* _Task goal_
Rewrite the rows from the start of the rows through the line containing "What do you see at coordinates (524, 189)", replacing "screenshot" with "screen capture" and leaving everything else unchanged.
[Extracted material — start]
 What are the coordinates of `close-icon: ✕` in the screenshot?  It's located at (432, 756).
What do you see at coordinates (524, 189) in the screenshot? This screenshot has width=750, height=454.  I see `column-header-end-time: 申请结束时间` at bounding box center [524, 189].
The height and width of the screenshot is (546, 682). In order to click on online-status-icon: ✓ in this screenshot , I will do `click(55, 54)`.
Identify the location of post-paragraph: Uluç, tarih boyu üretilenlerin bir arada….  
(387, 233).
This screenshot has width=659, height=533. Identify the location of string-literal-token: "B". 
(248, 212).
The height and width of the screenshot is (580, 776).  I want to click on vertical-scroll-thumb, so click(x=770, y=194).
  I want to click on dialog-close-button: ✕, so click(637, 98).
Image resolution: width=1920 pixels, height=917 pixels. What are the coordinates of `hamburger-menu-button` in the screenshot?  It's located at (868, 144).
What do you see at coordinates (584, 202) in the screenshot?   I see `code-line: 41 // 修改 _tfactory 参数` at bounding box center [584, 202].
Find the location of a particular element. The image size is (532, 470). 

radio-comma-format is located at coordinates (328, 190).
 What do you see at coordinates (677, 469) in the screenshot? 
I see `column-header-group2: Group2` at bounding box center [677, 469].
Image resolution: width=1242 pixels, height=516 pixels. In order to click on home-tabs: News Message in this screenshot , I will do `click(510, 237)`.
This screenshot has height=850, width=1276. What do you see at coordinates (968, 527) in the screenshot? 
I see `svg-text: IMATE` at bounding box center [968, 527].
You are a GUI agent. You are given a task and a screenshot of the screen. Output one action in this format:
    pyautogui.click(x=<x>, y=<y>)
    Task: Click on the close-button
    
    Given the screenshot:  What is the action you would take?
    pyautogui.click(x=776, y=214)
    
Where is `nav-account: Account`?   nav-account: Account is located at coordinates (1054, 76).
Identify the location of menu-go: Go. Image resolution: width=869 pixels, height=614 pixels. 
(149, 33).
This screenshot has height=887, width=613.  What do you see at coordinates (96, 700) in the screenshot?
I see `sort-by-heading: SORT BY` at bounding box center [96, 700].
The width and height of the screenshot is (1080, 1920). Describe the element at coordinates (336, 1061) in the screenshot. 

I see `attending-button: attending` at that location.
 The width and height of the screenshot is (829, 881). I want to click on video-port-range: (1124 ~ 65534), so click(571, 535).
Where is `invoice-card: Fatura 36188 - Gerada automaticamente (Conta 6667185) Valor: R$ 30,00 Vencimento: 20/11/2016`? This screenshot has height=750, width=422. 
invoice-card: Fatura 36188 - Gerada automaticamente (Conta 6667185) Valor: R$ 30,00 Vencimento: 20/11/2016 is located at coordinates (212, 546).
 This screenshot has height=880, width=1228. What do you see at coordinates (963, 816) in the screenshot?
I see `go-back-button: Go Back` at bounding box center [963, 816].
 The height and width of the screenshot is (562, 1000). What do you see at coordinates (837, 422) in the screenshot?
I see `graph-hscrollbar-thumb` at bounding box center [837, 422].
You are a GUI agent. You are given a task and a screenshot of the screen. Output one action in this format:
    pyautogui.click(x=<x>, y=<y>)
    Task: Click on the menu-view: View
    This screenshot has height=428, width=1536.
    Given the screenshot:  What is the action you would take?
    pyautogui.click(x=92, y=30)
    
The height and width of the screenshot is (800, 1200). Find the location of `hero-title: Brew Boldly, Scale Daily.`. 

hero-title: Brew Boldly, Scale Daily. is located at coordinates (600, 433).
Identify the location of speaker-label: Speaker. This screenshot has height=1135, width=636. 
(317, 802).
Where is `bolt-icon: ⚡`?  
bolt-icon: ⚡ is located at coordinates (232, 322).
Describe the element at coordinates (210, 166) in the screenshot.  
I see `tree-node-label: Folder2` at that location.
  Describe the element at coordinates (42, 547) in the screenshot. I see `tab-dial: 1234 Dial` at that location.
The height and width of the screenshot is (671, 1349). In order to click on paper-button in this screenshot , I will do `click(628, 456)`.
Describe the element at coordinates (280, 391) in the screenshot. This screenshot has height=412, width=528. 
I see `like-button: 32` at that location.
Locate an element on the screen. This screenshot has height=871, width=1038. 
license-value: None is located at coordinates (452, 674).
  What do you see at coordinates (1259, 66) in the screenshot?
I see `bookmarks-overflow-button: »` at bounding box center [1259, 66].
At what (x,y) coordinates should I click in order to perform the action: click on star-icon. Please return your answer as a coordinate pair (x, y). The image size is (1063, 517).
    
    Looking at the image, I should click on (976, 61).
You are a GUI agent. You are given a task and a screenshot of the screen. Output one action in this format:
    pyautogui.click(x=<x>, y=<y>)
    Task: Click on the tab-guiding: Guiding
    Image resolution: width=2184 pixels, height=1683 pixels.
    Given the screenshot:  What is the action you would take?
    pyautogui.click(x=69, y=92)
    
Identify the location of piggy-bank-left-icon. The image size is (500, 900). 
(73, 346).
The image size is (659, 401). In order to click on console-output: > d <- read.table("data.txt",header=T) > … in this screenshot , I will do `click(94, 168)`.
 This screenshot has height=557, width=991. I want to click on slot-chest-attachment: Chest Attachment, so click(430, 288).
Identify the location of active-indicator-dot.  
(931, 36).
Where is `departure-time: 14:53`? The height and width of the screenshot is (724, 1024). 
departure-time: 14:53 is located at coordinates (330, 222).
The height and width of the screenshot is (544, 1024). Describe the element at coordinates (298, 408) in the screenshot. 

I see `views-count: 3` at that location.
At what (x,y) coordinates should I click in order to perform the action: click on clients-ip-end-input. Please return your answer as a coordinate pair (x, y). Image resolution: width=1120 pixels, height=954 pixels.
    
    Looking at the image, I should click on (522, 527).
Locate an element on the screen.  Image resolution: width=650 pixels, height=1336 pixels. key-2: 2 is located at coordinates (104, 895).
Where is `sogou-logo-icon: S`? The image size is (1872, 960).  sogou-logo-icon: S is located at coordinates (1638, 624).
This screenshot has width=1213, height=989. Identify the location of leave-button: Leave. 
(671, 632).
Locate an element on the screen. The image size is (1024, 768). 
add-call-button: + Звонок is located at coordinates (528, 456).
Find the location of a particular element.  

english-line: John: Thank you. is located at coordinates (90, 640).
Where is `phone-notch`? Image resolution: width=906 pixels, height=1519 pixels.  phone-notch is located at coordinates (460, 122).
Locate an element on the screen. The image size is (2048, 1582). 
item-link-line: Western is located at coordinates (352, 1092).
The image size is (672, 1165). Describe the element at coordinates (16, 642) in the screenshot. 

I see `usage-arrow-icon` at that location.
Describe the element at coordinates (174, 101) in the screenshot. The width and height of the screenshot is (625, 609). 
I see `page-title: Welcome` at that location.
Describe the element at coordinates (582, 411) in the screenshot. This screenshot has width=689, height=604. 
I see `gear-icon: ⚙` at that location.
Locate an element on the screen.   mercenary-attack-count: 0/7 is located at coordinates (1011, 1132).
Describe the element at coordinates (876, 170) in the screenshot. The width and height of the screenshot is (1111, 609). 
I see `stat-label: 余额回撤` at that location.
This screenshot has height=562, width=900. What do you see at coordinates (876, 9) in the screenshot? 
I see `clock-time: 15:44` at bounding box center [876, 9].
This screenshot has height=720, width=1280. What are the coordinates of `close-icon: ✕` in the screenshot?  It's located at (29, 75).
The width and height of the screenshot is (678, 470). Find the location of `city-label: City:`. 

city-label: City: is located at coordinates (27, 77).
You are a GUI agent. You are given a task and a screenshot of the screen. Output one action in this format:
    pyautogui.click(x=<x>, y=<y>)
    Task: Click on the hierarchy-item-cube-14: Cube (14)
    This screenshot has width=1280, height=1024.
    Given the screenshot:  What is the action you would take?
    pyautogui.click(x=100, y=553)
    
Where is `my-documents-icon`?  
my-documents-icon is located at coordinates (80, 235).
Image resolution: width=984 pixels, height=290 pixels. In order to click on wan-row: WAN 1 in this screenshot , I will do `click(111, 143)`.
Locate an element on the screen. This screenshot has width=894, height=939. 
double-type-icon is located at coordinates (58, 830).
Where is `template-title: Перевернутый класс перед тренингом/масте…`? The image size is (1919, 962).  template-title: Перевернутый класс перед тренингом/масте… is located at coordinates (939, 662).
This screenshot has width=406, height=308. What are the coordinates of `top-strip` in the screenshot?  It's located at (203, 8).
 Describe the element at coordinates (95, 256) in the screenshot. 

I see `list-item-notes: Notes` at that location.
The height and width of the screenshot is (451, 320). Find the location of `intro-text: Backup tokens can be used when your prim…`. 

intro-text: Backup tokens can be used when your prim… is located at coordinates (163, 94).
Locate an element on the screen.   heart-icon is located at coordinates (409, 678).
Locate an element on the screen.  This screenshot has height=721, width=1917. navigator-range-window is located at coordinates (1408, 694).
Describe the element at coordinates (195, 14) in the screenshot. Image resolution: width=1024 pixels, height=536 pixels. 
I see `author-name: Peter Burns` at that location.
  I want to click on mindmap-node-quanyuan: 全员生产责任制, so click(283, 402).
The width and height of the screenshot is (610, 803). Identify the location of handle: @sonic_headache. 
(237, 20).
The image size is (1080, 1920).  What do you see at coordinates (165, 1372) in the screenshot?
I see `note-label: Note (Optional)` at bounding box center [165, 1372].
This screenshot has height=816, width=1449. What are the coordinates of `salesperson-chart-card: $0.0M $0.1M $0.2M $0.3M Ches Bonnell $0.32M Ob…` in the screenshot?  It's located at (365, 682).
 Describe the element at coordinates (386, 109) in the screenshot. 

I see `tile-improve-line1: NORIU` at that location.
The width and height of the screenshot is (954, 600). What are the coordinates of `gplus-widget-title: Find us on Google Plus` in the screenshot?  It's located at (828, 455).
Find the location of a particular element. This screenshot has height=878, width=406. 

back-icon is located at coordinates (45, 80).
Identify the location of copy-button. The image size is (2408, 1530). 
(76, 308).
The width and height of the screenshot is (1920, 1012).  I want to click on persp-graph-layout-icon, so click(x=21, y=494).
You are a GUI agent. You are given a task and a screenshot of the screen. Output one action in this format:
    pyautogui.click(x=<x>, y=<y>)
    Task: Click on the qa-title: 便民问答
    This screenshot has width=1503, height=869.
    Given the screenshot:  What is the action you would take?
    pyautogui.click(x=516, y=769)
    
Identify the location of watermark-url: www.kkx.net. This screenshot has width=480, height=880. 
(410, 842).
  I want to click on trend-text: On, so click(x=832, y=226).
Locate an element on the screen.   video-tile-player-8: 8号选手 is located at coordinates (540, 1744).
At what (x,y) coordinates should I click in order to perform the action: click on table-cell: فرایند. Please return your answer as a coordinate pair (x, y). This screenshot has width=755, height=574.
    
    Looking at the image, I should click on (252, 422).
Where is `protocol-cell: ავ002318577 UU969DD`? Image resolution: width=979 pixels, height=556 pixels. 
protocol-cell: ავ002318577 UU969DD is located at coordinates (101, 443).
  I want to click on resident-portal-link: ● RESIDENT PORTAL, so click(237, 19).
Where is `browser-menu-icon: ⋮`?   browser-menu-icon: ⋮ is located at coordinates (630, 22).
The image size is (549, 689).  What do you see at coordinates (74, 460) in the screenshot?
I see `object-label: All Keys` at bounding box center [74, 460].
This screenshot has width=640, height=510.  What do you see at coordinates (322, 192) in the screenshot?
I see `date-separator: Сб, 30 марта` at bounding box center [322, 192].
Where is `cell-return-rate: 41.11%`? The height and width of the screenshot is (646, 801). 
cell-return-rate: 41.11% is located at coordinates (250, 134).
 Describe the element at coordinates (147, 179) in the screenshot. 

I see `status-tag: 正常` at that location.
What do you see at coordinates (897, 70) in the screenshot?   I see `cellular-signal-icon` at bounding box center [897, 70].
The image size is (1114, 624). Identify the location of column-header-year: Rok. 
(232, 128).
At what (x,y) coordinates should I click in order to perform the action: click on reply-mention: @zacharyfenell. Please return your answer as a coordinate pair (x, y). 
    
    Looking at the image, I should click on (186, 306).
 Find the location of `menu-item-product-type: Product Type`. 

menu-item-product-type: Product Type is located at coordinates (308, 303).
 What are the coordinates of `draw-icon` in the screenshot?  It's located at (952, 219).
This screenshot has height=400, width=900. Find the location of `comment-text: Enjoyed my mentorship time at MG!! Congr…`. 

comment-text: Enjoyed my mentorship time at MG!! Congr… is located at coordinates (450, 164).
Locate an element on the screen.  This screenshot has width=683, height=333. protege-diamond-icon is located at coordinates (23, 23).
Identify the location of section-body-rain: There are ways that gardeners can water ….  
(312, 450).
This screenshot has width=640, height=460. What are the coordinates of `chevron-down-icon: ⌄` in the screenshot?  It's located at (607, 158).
[Extracted material — finish]
* _Output_
 What are the coordinates of `close-icon: ✕` in the screen capture?  It's located at (432, 756).
What do you see at coordinates (524, 189) in the screen capture? This screen capture has width=750, height=454.  I see `column-header-end-time: 申请结束时间` at bounding box center [524, 189].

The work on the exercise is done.